▶ WHAT IS EXPECTED: Run through the records and, wherever a line holds the word "menu", return that line.

▶ AVAILABLE DATA:
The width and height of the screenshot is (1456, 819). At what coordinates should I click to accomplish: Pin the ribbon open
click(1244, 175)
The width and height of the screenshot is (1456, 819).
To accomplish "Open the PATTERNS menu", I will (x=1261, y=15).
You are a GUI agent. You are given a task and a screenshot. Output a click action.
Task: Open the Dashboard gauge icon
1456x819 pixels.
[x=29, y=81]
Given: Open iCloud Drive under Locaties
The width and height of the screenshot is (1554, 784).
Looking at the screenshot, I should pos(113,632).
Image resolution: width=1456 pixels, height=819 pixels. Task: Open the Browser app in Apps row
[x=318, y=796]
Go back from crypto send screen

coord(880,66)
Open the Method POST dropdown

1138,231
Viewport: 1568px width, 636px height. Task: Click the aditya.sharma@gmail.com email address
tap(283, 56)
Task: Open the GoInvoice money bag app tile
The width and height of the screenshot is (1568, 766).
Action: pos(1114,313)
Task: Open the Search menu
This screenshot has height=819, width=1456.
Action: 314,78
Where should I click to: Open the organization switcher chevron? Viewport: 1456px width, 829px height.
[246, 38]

▶ TASK OUTPUT:
To accomplish "Open the PATTERNS menu", I will (x=1261, y=15).
Task: Open the Search menu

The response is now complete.